- _Job_: Output as a JSON list of strings, one per line, the rows from the line containing "Given: Open the VS stock comparison tool" up to and including the line containing "The width and", leaving out blank lines.

- _Dataset records_:

# # # # # # #

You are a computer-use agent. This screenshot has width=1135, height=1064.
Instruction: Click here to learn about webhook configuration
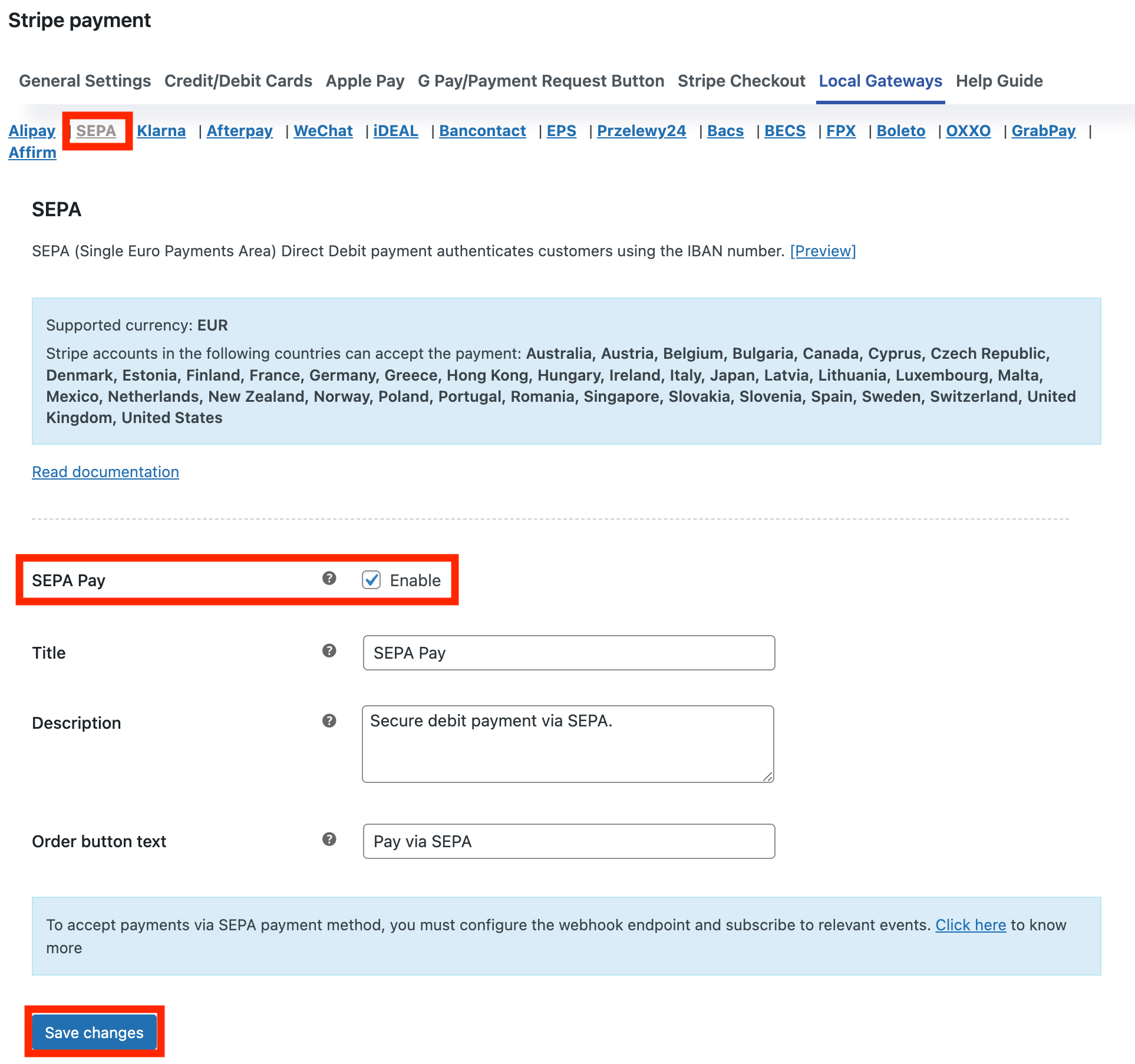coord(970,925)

# # # # # # #

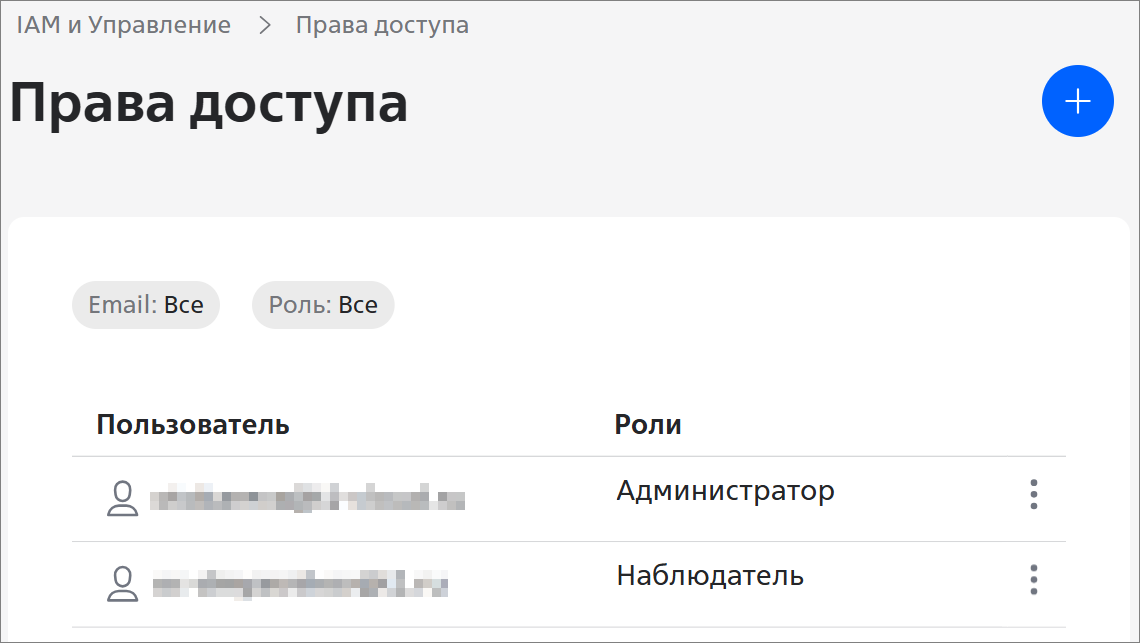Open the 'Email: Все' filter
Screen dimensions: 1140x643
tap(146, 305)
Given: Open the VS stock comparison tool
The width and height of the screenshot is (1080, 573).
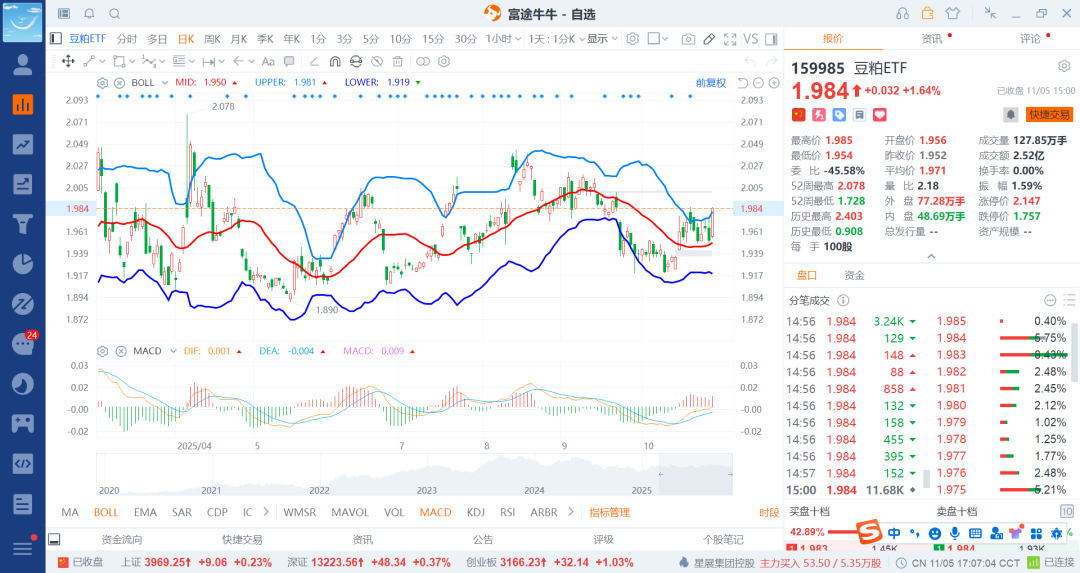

# # # # # # #

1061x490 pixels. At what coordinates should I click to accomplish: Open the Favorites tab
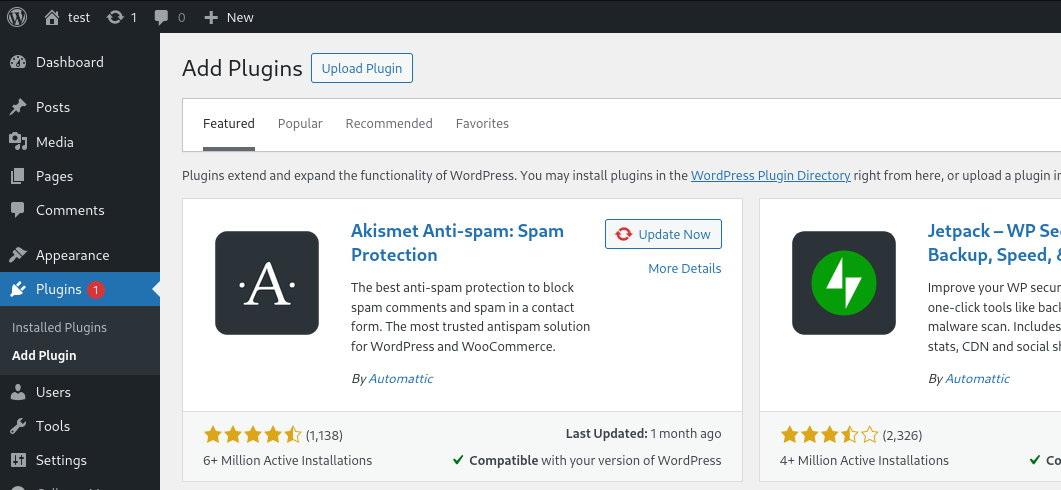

# # # # # # #

- _Solution to this problem_:
[
  "Given: Open the VS stock comparison tool",
  "The width and height of the screenshot is (1080, 573)."
]